What you write should match, word for word, the lines from the one containing "This screenshot has height=197, width=220." through the end of the data, with no pictures.
___ Task inputs ___
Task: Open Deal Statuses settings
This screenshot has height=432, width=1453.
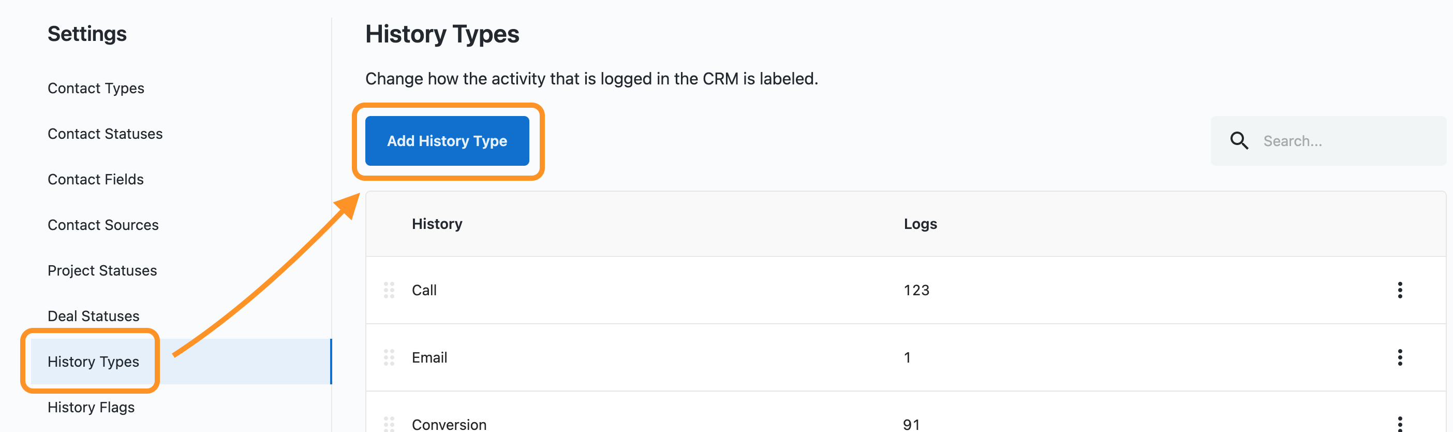Action: [93, 316]
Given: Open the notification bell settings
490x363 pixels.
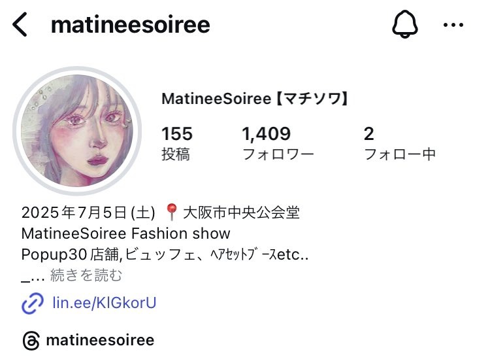Looking at the screenshot, I should pyautogui.click(x=404, y=24).
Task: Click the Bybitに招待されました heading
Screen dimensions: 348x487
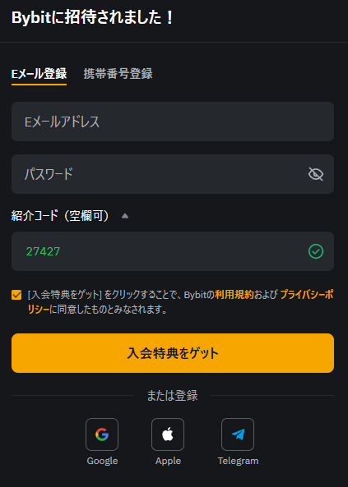Action: tap(92, 17)
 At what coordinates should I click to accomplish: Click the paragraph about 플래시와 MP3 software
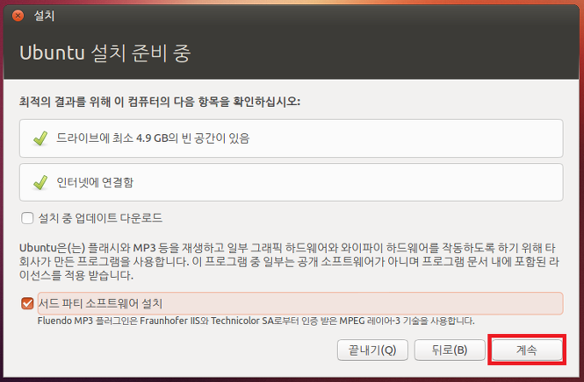coord(291,262)
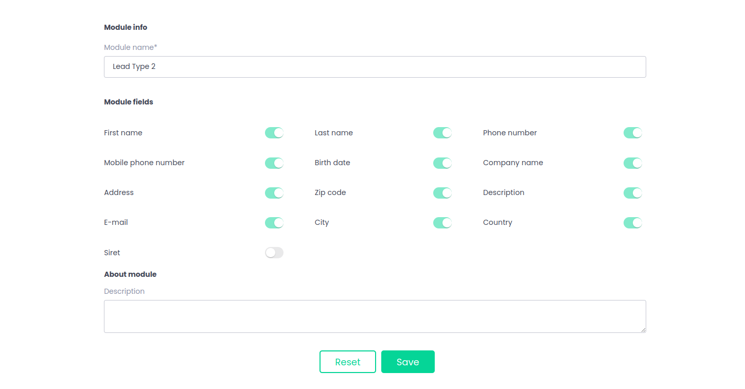
Task: Click the Module name label text
Action: click(x=130, y=47)
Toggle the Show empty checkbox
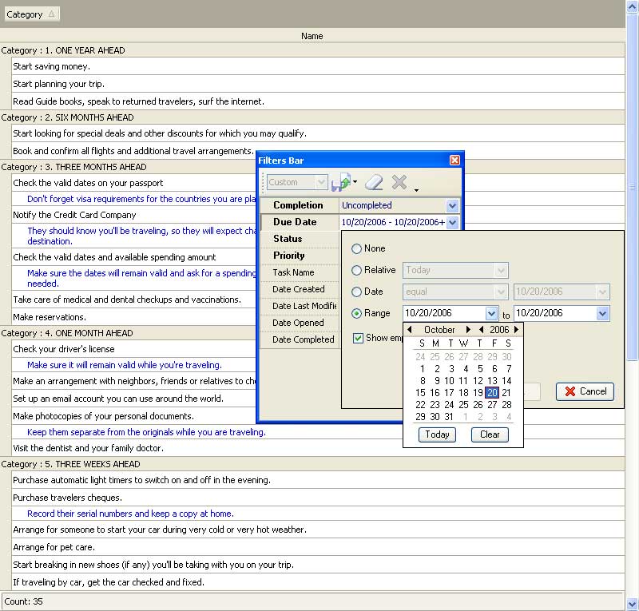The width and height of the screenshot is (639, 611). pyautogui.click(x=359, y=339)
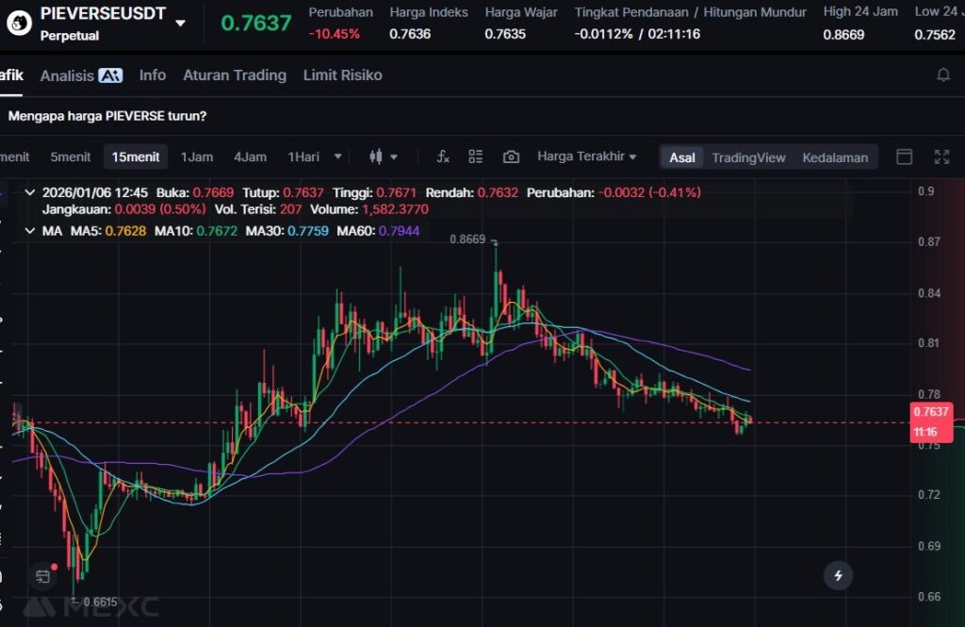Select the 1Jam timeframe
This screenshot has width=965, height=627.
(197, 157)
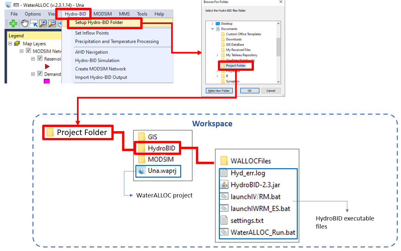Click the Una.waprj water drop icon

142,171
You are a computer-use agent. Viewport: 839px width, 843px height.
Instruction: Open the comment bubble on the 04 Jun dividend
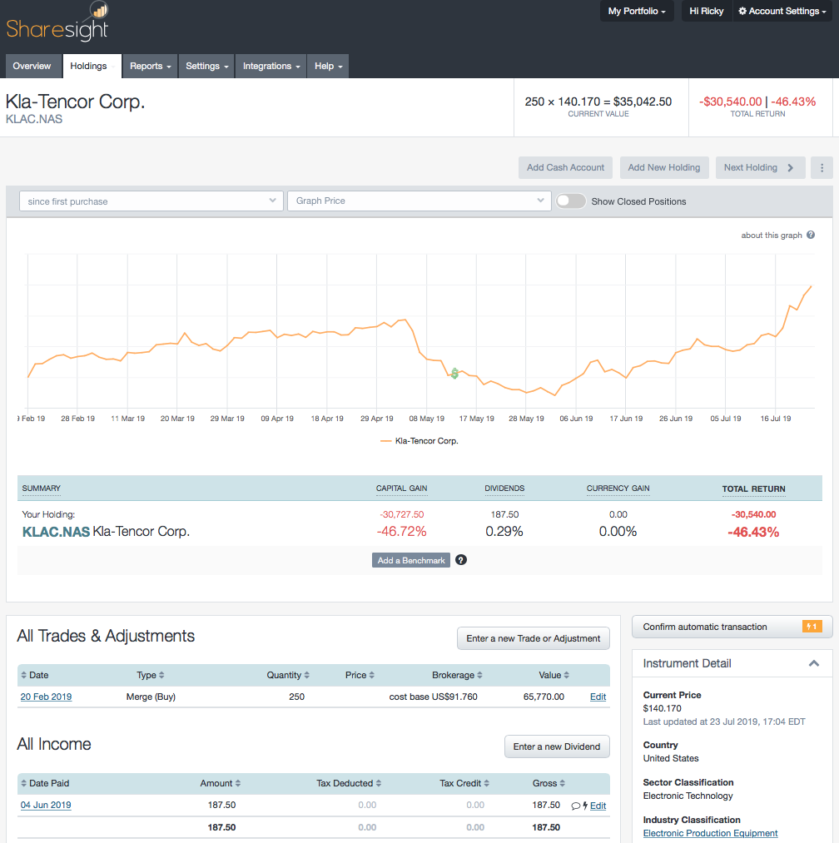[x=578, y=805]
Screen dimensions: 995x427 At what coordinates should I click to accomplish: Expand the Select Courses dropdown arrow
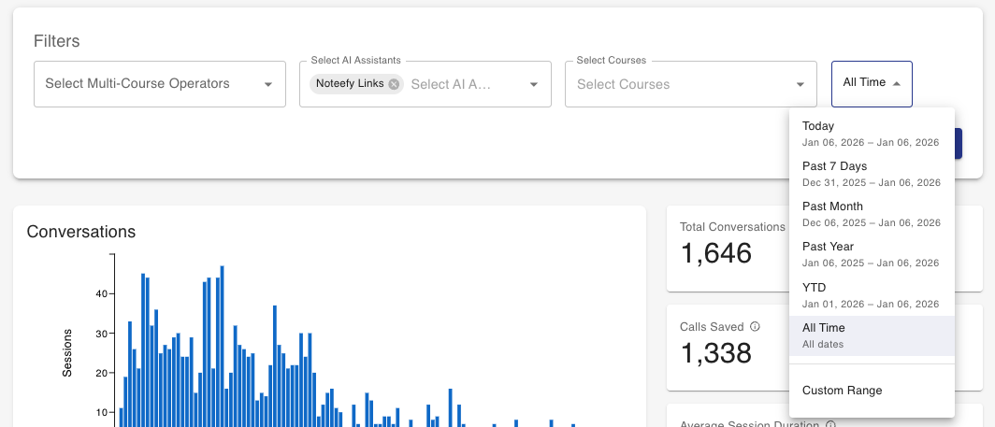pos(800,84)
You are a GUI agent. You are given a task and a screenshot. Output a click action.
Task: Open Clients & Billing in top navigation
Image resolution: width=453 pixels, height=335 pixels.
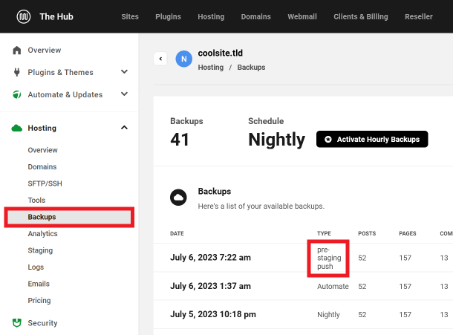(x=360, y=16)
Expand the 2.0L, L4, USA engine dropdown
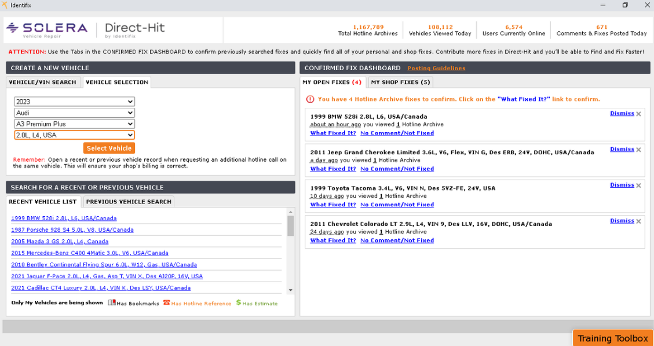654x346 pixels. click(x=74, y=135)
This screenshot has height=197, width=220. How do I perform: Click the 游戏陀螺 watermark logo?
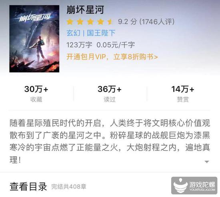194,185
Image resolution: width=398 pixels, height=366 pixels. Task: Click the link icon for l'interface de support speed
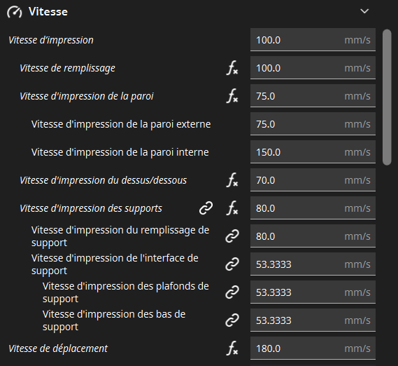pos(232,264)
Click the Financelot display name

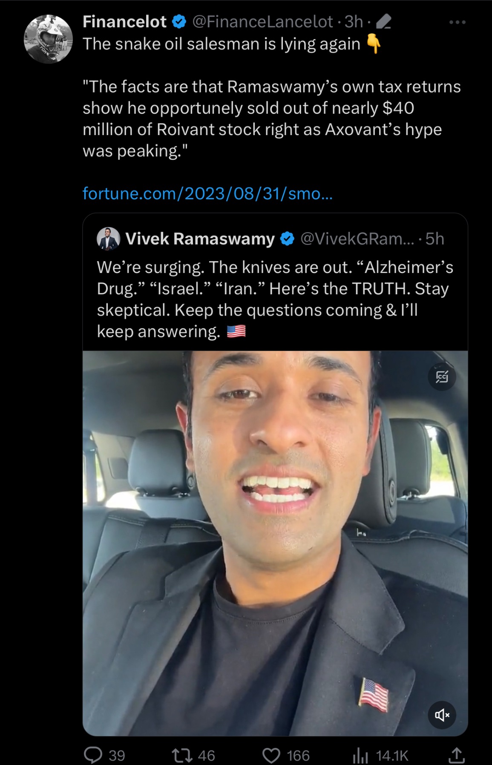(124, 22)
___
■ **Written solution**
This screenshot has height=197, width=220. How do I perform: Click the 游戏陀螺 watermark logo?
194,185
Image resolution: width=398 pixels, height=366 pixels. Task: Click the link icon for l'interface de support speed
pos(232,264)
Click the Financelot display name

(124, 22)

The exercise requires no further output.